And like that, and that, yeah, was like a rare instance when one of these like massive, Criminals of the Russian underworld was actually like laid hands on.
I think I'm sure that they're like, uh, these stories kind of resonate within that world and they're learning, like, do not go on vacation to Greece, you know?
Yeah.
Um, but yeah, like, uh, should we get into Alexander Kaz then?
Like, yeah.
So explain it, people.
Like, when did Alpha Bay first come on the map and what was Alpha Bay?
Was it basically just a reaction to Silk Road going down?
Or was it like, it was obviously way bigger than Silk Road, but was it essentially the same thing?
Well, yeah, I mean, it's interesting.
We had the whole conversation about like the ideals of the Silk Road.
And, you know, and in fact, like when the judge in Ross Ulbricht's case sentenced him to life, double life in prison, she was trying to send a message like, don't follow in this guy's footsteps.
That did not work.
Like, in fact, it just brought more attention to the Silk Road and, you know, created more copycats.
And then, like, subsequently, like, there was just this power vacuum that was filled by one.
Dark web market after another, each kind of like vying for supremacy.
But then, and a lot of them would just like, were, you know, scammers.

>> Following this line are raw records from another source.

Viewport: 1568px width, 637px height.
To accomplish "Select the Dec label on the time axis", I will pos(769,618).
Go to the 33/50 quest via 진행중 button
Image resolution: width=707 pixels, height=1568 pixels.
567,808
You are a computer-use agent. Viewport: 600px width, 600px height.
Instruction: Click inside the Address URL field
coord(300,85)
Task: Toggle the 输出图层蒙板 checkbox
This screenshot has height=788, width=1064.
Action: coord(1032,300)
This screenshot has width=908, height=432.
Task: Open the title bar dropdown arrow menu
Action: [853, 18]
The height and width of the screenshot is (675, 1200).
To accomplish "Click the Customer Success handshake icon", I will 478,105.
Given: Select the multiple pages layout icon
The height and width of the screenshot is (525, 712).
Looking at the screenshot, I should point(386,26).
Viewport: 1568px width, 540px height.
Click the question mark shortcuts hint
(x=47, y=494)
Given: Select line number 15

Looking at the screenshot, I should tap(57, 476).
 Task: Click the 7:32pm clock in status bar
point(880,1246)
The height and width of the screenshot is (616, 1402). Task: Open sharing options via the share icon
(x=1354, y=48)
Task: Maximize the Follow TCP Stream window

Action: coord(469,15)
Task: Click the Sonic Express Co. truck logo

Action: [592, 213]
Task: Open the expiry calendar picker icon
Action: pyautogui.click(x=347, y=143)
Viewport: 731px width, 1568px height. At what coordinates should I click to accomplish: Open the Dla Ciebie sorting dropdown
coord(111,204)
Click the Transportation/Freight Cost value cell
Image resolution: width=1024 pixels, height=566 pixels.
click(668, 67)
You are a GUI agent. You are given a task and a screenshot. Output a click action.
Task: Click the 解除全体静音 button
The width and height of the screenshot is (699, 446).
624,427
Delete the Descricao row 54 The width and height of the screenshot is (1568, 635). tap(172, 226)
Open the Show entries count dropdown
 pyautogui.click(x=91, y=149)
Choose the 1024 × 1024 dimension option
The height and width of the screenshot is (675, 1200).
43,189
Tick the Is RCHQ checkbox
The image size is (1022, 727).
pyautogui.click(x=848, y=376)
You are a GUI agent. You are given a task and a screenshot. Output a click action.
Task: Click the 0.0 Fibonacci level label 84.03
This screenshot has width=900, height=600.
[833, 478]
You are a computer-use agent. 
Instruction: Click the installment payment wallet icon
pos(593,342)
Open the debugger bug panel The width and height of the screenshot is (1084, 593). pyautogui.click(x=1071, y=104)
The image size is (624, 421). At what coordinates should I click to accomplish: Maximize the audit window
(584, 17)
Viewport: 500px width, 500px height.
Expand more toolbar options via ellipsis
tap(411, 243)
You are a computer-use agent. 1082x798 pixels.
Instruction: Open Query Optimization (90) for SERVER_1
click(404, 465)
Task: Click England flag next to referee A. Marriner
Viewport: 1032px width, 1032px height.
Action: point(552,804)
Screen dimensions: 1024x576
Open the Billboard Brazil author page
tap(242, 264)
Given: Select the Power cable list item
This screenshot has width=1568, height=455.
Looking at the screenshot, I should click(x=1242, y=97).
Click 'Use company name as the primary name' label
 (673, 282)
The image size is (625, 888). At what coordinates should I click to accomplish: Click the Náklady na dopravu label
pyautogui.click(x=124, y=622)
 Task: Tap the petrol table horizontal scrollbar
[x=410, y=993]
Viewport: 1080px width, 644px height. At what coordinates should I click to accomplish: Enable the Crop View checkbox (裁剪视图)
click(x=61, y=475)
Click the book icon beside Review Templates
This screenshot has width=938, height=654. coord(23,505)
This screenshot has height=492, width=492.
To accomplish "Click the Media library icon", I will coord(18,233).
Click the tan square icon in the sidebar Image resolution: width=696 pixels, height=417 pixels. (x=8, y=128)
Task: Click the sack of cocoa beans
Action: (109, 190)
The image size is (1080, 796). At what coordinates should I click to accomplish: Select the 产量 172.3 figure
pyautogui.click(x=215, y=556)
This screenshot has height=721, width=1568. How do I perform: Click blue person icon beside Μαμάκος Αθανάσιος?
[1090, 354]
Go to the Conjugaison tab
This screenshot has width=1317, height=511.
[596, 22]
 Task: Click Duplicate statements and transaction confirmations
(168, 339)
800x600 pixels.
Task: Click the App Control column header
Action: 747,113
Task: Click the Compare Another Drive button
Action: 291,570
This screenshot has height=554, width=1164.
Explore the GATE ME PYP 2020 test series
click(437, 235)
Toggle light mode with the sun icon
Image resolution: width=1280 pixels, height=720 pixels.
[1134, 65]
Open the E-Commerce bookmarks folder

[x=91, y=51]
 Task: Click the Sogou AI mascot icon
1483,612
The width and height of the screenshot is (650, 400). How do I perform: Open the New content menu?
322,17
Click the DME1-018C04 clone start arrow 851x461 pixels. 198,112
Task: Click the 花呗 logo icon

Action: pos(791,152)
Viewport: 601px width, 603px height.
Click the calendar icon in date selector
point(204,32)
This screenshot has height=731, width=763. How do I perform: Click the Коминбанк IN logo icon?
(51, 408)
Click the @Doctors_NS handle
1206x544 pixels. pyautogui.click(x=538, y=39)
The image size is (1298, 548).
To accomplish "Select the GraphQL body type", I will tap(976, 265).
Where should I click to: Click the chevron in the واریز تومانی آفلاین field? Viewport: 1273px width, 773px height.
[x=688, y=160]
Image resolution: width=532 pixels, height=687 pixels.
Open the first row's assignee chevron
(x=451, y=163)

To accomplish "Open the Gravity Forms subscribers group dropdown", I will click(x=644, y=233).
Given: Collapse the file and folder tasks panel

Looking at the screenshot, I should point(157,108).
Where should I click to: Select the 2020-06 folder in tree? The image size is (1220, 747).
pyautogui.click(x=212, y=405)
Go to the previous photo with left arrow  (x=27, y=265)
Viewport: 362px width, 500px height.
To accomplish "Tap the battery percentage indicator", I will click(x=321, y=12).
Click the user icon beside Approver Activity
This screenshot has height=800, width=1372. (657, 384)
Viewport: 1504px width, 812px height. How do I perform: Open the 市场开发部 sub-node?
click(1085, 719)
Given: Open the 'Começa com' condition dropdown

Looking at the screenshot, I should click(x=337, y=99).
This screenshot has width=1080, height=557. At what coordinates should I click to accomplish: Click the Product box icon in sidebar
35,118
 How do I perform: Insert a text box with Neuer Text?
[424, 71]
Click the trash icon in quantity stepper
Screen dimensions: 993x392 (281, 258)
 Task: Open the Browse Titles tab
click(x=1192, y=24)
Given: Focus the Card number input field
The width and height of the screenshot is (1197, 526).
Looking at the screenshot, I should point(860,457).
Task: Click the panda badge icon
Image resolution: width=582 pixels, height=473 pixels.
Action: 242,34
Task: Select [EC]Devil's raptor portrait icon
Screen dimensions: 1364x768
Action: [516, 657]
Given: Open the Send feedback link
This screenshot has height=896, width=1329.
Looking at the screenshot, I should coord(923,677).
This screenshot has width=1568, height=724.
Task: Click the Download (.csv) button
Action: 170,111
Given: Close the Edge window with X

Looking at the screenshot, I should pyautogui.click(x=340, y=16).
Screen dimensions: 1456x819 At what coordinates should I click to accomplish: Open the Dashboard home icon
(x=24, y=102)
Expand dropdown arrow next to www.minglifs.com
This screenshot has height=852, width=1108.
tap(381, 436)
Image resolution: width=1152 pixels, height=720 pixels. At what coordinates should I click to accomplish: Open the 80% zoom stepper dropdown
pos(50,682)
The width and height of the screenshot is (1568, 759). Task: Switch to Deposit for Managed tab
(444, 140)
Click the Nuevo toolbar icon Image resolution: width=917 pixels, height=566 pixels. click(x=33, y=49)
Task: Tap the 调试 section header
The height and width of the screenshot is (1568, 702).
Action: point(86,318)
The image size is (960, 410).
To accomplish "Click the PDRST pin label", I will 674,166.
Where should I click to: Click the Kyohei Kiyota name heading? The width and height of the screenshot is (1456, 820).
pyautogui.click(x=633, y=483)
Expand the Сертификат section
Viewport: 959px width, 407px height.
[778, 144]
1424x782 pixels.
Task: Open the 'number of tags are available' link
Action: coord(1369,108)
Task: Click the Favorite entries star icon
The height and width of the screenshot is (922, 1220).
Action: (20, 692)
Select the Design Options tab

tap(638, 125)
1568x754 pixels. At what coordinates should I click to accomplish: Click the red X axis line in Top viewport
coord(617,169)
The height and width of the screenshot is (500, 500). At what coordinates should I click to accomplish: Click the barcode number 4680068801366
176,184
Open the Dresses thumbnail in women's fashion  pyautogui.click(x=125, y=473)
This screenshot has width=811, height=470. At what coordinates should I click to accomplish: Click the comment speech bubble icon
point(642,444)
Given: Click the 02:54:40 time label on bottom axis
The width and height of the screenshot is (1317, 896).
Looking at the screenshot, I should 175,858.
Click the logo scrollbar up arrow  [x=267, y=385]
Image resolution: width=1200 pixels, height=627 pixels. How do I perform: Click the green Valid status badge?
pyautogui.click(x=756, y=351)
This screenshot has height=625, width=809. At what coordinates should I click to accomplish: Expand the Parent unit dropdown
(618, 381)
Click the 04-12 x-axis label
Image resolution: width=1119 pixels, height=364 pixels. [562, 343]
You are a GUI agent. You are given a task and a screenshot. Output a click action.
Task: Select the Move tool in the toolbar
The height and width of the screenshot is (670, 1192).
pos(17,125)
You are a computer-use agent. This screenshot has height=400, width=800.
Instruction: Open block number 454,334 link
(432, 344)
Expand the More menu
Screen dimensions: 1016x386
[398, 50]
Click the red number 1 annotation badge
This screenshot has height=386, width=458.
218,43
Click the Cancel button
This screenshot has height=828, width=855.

They would just like get big enough and then steal everybody's money and run away.
That happened.
That's called an exit scam.
It happened like a couple of times.
Some of them just disappeared.
A couple of them were taken down by law enforcement because they made like dumb mistakes.
But then, yes, like Alphabet came on the scene and did not go away.
It launched in 2014, but by like 2016, it was not only the biggest dark web market, but the biggest dark web market in history.
It had like surpassed the peak of any previous market.
And part of it's a.
Part of what made it kind of like stick in that way was that its founder, this mysterious kingpin named Alpha02, went by Alpha02, was, as you said, a credit card fraudster, a known credit card fraudster with a reputation who had like sold a guide to credit card fraud even online.
And so AlphaBay initially just sold credit card hacking tools, stolen credit card information.
It was like a cybercrime.
But then Alpha O2 sort of innovation was to combine that with the narcotics dark web, which is actually much more profitable.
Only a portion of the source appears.